Mini Lemon Rosemary Muffins

So, it’s safe to say that I’m mildly obsessed with this flavor profile (lemon/rosemary). These mini-muffins (of which I made 100!) are savory and just a little bit sweet, totally delicious, and will make excellent gifts.

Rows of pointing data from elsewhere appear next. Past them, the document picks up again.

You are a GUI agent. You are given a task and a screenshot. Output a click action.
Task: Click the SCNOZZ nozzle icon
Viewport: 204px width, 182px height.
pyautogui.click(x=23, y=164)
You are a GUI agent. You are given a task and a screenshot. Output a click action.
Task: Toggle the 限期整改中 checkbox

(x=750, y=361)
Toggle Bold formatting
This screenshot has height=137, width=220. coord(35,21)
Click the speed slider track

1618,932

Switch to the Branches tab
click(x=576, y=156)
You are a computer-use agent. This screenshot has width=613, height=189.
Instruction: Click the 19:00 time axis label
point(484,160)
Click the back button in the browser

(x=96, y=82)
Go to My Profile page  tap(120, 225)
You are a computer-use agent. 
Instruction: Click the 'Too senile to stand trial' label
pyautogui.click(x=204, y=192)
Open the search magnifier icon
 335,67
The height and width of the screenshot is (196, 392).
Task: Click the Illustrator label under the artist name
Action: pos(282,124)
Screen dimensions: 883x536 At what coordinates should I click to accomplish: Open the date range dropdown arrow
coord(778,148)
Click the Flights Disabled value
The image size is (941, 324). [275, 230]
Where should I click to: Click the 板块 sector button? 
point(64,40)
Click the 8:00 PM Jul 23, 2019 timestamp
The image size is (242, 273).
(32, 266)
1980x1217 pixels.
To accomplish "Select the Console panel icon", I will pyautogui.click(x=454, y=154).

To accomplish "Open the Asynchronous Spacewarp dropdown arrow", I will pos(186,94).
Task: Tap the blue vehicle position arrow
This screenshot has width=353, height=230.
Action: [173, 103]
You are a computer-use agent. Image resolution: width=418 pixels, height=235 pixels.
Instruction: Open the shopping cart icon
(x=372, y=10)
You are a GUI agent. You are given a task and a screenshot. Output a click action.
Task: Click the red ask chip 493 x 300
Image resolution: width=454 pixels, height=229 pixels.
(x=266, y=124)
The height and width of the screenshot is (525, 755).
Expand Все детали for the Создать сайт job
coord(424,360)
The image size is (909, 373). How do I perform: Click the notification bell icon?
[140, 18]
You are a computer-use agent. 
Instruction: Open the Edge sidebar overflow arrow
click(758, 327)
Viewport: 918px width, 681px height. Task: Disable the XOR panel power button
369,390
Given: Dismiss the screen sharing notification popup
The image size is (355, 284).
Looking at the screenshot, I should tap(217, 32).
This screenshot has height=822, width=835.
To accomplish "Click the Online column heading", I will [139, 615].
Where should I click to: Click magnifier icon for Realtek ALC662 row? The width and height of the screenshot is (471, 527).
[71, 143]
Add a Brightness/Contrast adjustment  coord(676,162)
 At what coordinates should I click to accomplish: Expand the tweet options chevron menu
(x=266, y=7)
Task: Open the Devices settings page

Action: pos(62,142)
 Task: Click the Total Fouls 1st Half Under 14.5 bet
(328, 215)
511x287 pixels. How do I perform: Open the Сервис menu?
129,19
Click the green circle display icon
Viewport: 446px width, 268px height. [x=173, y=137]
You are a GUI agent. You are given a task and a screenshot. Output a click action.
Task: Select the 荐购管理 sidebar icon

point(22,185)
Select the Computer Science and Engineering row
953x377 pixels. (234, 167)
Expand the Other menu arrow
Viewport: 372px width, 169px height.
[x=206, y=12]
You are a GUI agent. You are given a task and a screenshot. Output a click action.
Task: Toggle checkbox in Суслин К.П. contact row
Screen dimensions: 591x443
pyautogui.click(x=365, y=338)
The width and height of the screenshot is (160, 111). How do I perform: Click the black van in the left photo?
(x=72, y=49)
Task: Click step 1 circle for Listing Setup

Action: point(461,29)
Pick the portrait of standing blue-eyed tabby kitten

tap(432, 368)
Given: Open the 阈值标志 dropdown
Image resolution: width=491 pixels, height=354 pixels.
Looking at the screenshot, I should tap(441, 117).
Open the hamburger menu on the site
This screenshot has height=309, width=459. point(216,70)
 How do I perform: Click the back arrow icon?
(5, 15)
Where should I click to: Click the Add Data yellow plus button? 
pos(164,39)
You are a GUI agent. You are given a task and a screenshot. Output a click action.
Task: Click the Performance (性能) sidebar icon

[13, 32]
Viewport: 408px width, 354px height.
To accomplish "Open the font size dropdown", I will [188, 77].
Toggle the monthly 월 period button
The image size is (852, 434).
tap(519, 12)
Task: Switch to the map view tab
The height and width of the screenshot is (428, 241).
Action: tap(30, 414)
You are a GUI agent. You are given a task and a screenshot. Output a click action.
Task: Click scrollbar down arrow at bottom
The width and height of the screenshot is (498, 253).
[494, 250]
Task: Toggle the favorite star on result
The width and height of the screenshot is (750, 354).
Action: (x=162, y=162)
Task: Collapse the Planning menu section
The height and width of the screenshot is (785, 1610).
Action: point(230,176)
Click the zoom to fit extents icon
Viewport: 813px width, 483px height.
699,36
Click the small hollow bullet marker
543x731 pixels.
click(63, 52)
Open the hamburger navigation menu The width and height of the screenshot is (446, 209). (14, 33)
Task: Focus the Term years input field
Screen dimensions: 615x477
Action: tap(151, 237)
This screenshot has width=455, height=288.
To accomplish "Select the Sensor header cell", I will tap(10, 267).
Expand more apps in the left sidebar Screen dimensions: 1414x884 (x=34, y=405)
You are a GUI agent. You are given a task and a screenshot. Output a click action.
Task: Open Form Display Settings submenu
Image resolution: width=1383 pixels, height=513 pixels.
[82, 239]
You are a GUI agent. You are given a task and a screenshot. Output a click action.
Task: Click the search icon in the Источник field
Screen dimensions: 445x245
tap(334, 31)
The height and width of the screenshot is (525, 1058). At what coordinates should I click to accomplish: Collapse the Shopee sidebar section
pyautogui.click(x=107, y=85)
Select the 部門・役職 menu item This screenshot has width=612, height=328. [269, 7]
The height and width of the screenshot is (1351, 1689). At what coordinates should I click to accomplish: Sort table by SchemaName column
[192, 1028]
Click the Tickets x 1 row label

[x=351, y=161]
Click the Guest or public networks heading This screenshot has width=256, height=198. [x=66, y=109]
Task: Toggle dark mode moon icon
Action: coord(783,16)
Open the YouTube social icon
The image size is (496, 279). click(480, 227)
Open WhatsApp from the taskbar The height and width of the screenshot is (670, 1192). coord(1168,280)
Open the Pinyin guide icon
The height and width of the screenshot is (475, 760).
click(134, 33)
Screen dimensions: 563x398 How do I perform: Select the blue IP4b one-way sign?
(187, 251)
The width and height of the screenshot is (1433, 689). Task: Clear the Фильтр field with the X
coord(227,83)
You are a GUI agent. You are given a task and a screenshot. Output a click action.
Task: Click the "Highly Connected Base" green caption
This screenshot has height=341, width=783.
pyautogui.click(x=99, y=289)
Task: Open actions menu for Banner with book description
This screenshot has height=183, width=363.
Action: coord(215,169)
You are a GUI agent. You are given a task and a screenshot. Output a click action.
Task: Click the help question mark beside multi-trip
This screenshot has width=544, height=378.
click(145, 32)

Mini Lemon Rosemary Muffins
Just the Tip / Inspired by Elana’s Pantry
Makes 12 mini-muffins

Here’s what I used:

  • 1/4 cup coconut flour
  • 1/2 teaspoon celtic sea salt
  • 1/2 teaspoon baking soda
  • 2 eggs
  • 1/4 cup agave nectar
  • 1/4 cup grapeseed oil
  • 1 tbsp fresh rosemary, chopped
  • 1 tbsp lemon zest, packed

Here’s what I did:

  1. Preheat oven to 350.
  2. In another bowl, blend together the eggs, agave and grapeseed oil
  3. Whisk the wet ingredients into the dry until there are no lumps, then stir in the rosemary and lemon zest
  4. Fill a muffin tin (I highly recommend using muffin tin liners)half-way full and bake for 8-9 minutes or until a toothpick inserted in the center of each muffin comes out clean.  Cool and serve.